▶ [Documento]:
______

Aquela meta que o senso comum atribui equivocadamente ao ambientalismo (diminuir o sofrimento e as mortes dos animais ao longo do tempo) é justamente a meta da proposta de ajudar os animais selvagens. Nessa proposta, diferentemente do que acontece no caso do ambientalismo, o bem dos animais é a meta: os animais são valorizados em si enquanto indivíduos capazes de sofrer e desfrutar, e não enquanto meras peças para a manutenção de ecossistemas ou meros exemplares de espécies, como ocorre no ambientalismo.

Essa proposta também pode ser bem informada cientificamente: o conhecimento científico não precisa estar restrito a informar medias antropocêntricas ou ambientalistas. Por exemplo, a ecologia lida com categorias como espécies e ecossistemas, mas isso não implica que, para se obter conhecimento em ecologia ou para se utilizar o conhecimento já existente, seja necessário incorporar uma perspectiva que valoriza em si entidades como espécies ou ecossistemas, e não os indivíduos sencientes. Isso é assim porque uma coisa é o conhecimento científico, descritivo, e outra coisa são as metas normativas que guiam o uso desse conhecimento e a busca por novos conhecimentos[19]. Isso mostra que não são apenas as intervenções ambientalistas que podem ser bem informadas cientificamente. Pensar que sim é confundir a ecologia (a ciência que descreve como se dão as interações nos ecossistemas) com o ambientalismo (apenas uma das várias perspectivas normativas que poderia se basear nos conhecimentos da ecologia para tentar alcançar suas metas). O conhecimento proveniente da ecologia é atualmente mais utilizado para alcançar metas ambientalistas mas, em décadas passadas era predominantemente utilizado para alcançar metas antropocêntricas. Entretanto, o conhecimento proveniente dessa área (e de outras) poderia ser utilizado igualmente para tentar alcançar a meta de diminuir o sofrimento e as mortes dos animais.

 

  1. Uma maneira de entender bem a diferença: imaginar histórias completas de mundo

 

Dado o que vimos, é um erro pensar que as intervenções ambientalistas escolhem prejudicar os animais agora para alcançar o melhor para os animais em longo prazo. Da mesma maneira, é um erro pensar que as intervenções para ajudar os animais beneficiam alguns animais agora e negligenciam o impacto disso em longo prazo. Reparar em quais critérios seriam utilizados por ambos os tipos de perspectiva para avaliar o quão boa ou ruim seria a história completa do mundo ajudará a perceber as diferenças de metas entre essas perspectivas[20] – evitando-se assim qualquer confusão que possa surgir entre o que uma perspectiva almeja em curto e em longo prazo. Defensores dos animais avaliarão a história completa do mundo com base em como os seres sencientes serão afetados positiva ou negativamente[21]. Perspectivas ambientalistas, pelo contrário, avaliação essa história completa do mundo a partir do quão preservadas estão certas entidades não sencientes – estas sim, valorizadas em si pelo ambientalismo. Por exemplo, avaliarão se os ecossistemas se encontrarão em certas configurações valorizadas pelo ambientalismo. Como vimos, essas configurações não dizem respeito ao bem dos seres sencientes, mas por exemplo, ao grau com que o ecossistema exibe certas propriedades estéticas, seu grau de complexidade, diversidade ou de raridade, se exibe ou não somente membros de espécies nativas, no quão pouco foi transformado por humanos, etc. Isso significa que os ambientalistas poderiam dizer que uma história completa de mundo é melhor (caso apresente em maior grau os ecossistemas naquelas configurações), mesmo que seja muito pior para os seres sencientes (por exemplo, mesmo que contenha muito mais sofrimento e mortes prematuras, menos vidas positivas etc.).

______

▶ [Material fornecido]:
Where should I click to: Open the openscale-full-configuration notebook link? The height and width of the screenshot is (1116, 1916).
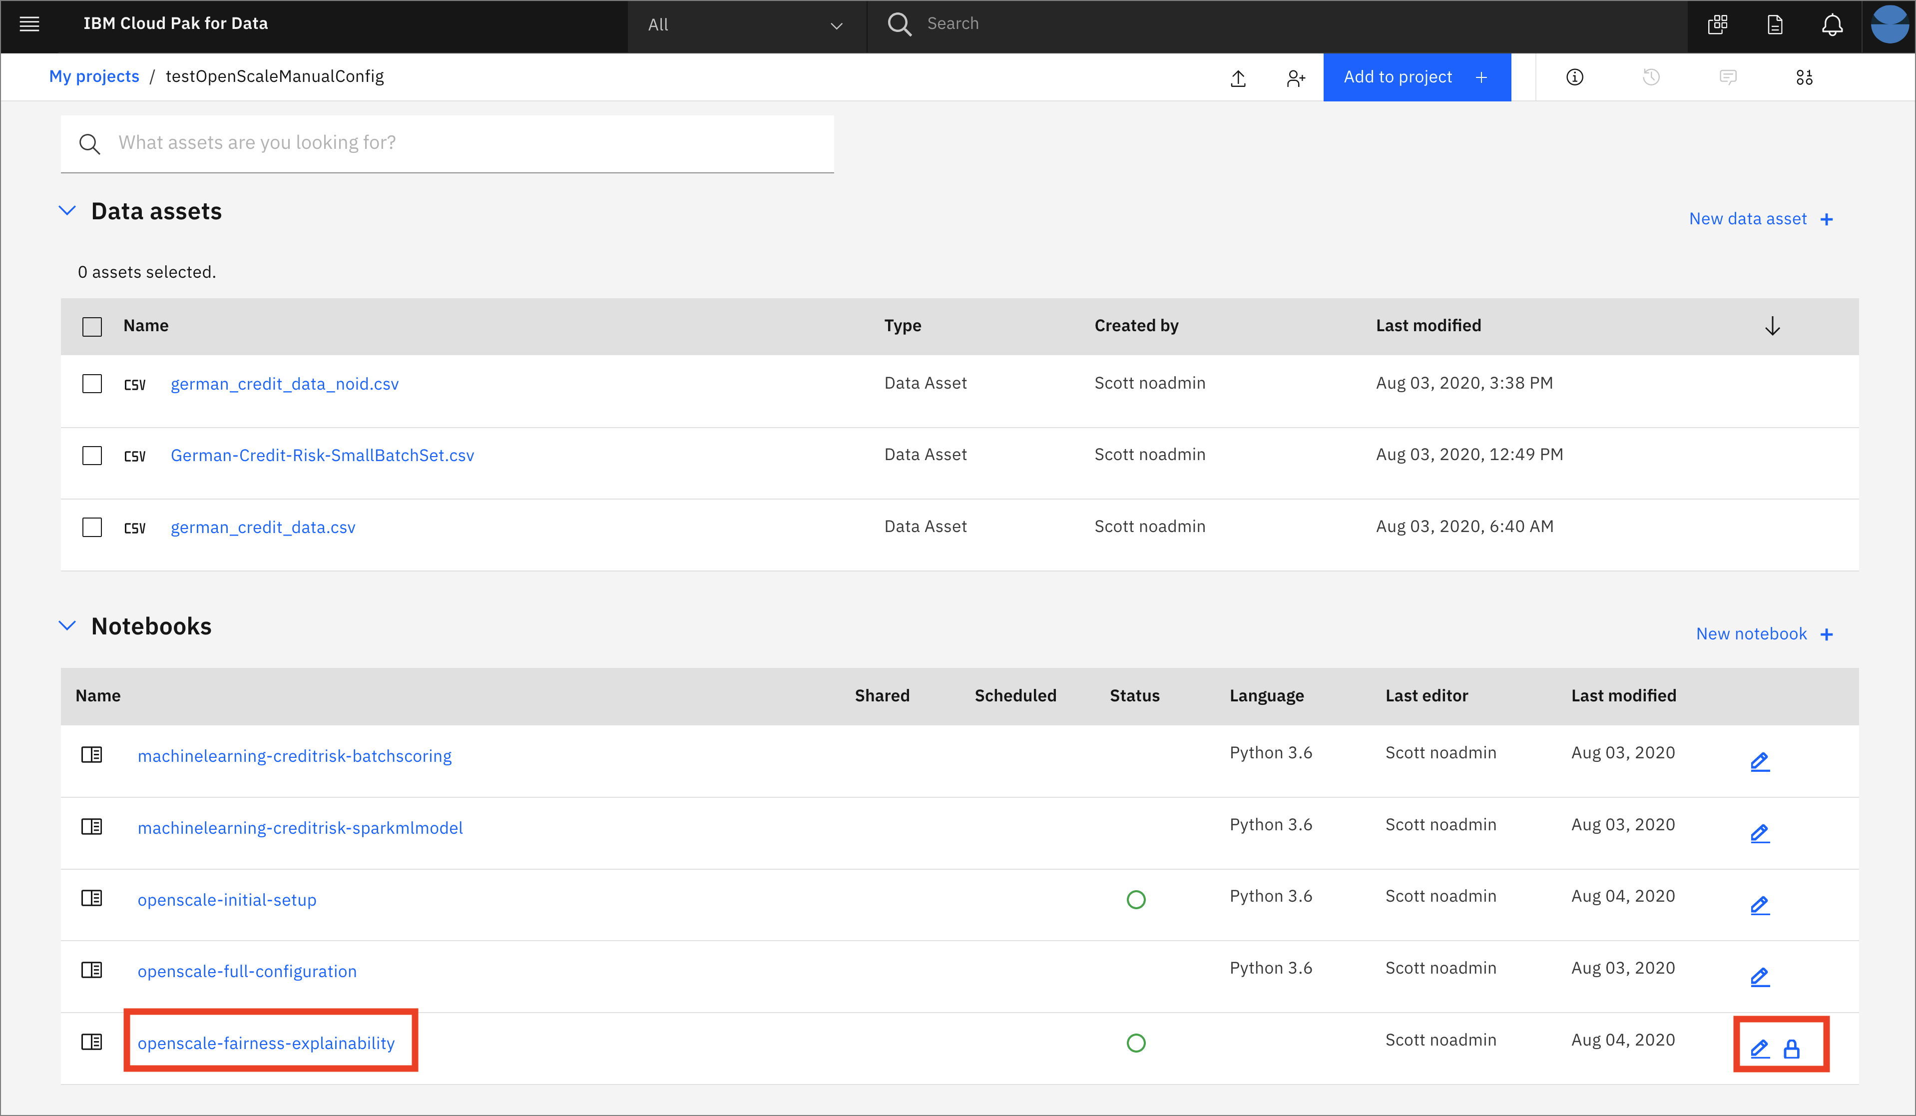246,971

______

▶ [Instruções]:
1. No texto sobre ambientalismo e animais selvagens, reescreva o trecho que começa em "Aquela meta que" e termina em "ocorre no ambientalismo.", substituindo "ambientalismo" por "ecologismo".
2. Enumere todas as características dos ecossistemas que, segundo o texto sobre ambientalismo e animais selvagens, definem as configurações valorizadas pelo ambientalismo.
3. Dê continuidade ao texto sobre ambientalismo e animais selvagens a partir da última frase apresentada.

▶ [Respostas do exercício]:
1.
Aquela meta que o senso comum atribui equivocadamente ao ecologismo (diminuir o sofrimento e as mortes dos animais ao longo do tempo) é justamente a meta da proposta de ajudar os animais selvagens. Nessa proposta, diferentemente do que acontece no caso do ecologismo, o bem dos animais é a meta: os animais são valorizados em si enquanto indivíduos capazes de sofrer e desfrutar, e não enquanto meras peças para a manutenção de ecossistemas ou meros exemplares de espécies, como ocorre no ecologismo.

2.
- Certas propriedades estéticas
- Grau de complexidade
- Grau de diversidade
- Grau de raridade
- Exibir ou não somente membros de espécies nativas
- O quão pouco foi transformado por humanos

3.
 

  1. Equilíbrio ecológico e biodiversidade coincidem com o que é melhor para os animais?

 

Poderia ser objetado que, apesar de ambas as perspectivas possuírem metas muito distintas, buscar a biodiversidade e o equilíbrio ecológico coincide com o que é melhor para os animais. Entretanto, ao contrário do que por vezes se imagina, essas noções (biodiversidade e equilíbrio ecológico) não são baseadas no bem dos seres sencientes, e não dependem deste. É possível que uma situação tenha um alto grau de biodiversidade e/ou de equilíbrio ecológico, mas também nela sejam maximizados o sofrimento e as mortes prematuras dos seres sencientes. É possível até mesmo que, dadas duas situações, a que apresentar maior grau de biodiversidade e/ou de equilíbrio ecológico seja muito pior para os seres sencientes.

Da maneira como é normalmente utilizada, a noção de equilíbrio ecológico diz respeito a uma certa estabilidade em relação a um estado tomado como referência (geralmente, em relação à variação no tamanho das populações mas, como vimos no item 3, os critérios mudam em cada variante do ambientalismo[22]). Já a noção de biodiversidade diz respeito à variedade de espécies. Há situações que são equilibradas e nas quais há alto grau de biodiversidade que podem ser terrivelmente ruins para os seres sencientes. Um exemplo é a própria situação citada no item 1, na qual há estabilidade populacional e biodiversidade mas as taxas de mortalidade prematuras e de vidas onde predominam largamente o sofrimento são na casa dos milhares ou mesmo milhões para cada animal que sobrevive até à idade adulta.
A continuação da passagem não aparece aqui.